O nosso idioma // Formas de tratamento
No Brasil, gritam garçom. E em Portugal ?...
Vocativos num café ou num restaurante

Em todos os países, julgo, há uma maneira de chamar um empregado de um café ou de um restaurante. Por exemplo, no Brasil, gritamos: «garçom»; em França, «Monsieur» (ou se for uma senhora, «Madame»).
Em Portugal, não há um vocativo para se chamar o empregado!... Então, dizemos, por exemplo, «Olhe, se faz favor...».
Os estrangeiros devem achar isto estranhíssimo…
Uma brasileira refere-se a este tema dizendo:
«Português de Portugal: Empregado de mesa
Este é um dos maiores problemas de comunicação de Portugal. É o único lugar do mundo onde garçom não tem nome. É chato ficar chamando: ô, empregado de mesa!! Mas com o tempo se descobre como chamar em Portugal. É assim: "Se faz favor!" Ele atende na hora.»
Muito interessante o que Fernando Venâncio escreve sobre isto:
«Você caminha por uma rua em Madrid. À sua frente, um sujeito deixa cair um porta-moedas. Você, pessoa séria, tem de agir com urgência, antes que um ladrão se lance sobre o objecto. E grita "Señor".
Você está agora em Paris. Há destas sortes. Segue por uma rua, quando um sujeito à sua frente deixa cair o porta-moedas. Antes que um gatuno salte dalgum esconderijo, você grita "Monsieur".
Agora, e a sorte continua em sua perseguição, está você em Londres. Avança por uma rua e, lá está, o sujeito à frente deixa cair o porta-moedas. Não vá surgir de esquina vizinha algum larápio, você grita "Sir".
E assim por essa Europa fora. Em Roma gritaria "Signore", em Berlim "Mein Herr", em Amsterdão ou Antuérpia "Meneer".
Pronto, e agora está em Lisboa ou outra terra nossa.
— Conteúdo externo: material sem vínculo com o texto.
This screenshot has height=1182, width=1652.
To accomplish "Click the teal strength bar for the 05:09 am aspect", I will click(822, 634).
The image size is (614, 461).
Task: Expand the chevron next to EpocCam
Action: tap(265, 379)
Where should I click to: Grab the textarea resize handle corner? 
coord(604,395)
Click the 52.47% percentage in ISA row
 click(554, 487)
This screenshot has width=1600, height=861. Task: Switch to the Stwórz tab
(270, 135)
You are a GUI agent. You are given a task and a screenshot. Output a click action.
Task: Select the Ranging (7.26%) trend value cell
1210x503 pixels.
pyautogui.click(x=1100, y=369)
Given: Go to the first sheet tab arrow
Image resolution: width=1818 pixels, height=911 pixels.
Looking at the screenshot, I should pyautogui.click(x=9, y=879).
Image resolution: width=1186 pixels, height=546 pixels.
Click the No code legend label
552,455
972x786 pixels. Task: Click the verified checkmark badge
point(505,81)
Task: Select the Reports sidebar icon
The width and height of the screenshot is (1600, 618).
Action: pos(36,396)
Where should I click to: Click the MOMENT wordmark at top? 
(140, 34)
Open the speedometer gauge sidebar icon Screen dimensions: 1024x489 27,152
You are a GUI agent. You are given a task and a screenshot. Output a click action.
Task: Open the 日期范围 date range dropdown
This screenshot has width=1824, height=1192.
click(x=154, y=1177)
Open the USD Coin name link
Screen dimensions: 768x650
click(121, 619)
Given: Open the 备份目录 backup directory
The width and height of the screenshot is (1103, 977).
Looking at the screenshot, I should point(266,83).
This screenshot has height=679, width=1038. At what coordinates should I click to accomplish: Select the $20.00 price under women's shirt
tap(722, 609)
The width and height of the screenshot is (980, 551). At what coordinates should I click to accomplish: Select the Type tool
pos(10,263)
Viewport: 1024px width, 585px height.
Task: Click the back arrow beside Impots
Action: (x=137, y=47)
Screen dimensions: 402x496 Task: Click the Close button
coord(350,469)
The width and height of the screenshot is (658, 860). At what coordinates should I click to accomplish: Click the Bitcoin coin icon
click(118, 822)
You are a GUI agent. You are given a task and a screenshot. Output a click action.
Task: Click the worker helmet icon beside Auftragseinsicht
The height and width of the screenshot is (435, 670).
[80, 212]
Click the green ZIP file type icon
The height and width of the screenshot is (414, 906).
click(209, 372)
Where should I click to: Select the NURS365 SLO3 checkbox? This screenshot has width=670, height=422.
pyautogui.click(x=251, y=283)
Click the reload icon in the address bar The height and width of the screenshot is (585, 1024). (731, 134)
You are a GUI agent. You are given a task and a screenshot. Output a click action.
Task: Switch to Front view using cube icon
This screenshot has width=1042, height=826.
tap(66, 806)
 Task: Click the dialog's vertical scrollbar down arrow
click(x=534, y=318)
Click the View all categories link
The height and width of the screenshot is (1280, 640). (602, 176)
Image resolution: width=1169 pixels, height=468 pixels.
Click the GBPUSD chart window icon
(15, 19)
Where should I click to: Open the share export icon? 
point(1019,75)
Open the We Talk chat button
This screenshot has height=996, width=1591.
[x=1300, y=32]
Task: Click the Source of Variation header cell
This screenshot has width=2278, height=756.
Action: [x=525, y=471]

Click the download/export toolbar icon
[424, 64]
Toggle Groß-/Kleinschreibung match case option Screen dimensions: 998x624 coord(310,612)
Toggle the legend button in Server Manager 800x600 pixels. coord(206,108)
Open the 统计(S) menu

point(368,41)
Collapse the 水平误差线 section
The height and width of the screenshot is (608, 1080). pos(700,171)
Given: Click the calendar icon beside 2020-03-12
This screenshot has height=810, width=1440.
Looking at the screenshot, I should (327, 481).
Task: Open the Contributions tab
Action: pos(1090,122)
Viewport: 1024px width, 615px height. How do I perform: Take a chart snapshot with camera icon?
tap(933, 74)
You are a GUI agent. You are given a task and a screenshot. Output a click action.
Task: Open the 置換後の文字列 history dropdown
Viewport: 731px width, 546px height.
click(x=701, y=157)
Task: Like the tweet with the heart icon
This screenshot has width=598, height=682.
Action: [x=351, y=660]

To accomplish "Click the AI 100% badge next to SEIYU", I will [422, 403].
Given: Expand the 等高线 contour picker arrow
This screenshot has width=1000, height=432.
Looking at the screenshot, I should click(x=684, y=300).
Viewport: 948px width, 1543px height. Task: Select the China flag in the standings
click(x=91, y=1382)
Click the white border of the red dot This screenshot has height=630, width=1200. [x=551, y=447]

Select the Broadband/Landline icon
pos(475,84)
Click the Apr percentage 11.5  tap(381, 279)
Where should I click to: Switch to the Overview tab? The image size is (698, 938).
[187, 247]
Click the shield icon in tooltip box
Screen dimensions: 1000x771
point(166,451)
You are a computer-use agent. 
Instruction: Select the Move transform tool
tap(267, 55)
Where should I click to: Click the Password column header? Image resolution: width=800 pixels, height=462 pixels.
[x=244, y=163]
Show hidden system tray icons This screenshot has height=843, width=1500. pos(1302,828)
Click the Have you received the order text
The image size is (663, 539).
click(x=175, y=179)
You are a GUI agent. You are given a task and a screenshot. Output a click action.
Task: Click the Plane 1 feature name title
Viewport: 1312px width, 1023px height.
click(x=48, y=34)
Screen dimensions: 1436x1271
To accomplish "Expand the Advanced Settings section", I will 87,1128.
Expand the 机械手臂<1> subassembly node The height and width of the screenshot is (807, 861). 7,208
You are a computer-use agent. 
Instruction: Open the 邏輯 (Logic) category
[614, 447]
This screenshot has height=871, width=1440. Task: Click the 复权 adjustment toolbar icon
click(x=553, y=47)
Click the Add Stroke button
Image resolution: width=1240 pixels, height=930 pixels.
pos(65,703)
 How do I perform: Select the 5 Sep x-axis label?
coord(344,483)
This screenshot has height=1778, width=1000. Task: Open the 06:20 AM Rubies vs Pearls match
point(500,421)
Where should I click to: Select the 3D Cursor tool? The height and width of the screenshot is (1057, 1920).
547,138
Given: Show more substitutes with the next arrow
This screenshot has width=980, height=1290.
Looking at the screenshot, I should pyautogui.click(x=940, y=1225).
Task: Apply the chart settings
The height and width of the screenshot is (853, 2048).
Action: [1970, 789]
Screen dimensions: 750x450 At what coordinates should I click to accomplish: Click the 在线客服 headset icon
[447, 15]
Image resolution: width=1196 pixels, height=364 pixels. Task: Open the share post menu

Vai pelo passeio a pensar na morte da bezerra, e à sua frente um cavalheiro, tumba, deixa cair o porta-moedas. Um ratoneiro ia chamar-lhe um figo, não fosse você gritar... gritar... mas o quê?
Eu gritaria "Olhe, faz favor", ou "O senhor aí", ou "Ó senhor", ou "Psssst". Mas nunca, simplesmente "Senhor", como o mundo talvez inteiro.
Não. Em Portugal, "Senhor" não existe como vocativo. E "Senhora" também não. Mas, ao contrário do vocativo "Minha senhora", não dizemos "Meu senhor".
Temos, é verdade, as respostas "Sim senhor", "Sim senhora", ou "Não senhor", "Não senhora". Mas isso não são vocativos, senão mero reforço do "sim" e do "não". E de tal maneira que (um brasileiro, e todo o ser pensante do Planeta, acha isso absurdo) dizemos com naturalidade "Sim senhor" a uma senhora e "Sim senhora" a um senhor. O verdadeiro sexo do interlocutor não conta, pois trata-se, mais uma vez, dum 'reforço' de "sim" e de "não". Tal como um inglês diz tranquilamente "Yes sir" a uma mulher.
Não se trata, pois, de "o senhor" ou "a senhora" sujeitos duma frase («A senhora como está?», «Ontem vi o senhor na papelaria»). Não, trata-se dos vocativos "Senhor!" e "Senhora!", entre nós inexistentes. Dizemos "Como está o senhor?" ou "O senhor como está?", mas não "Como está, senhor?" ou "Senhor, como está?". Somos muito especiais.»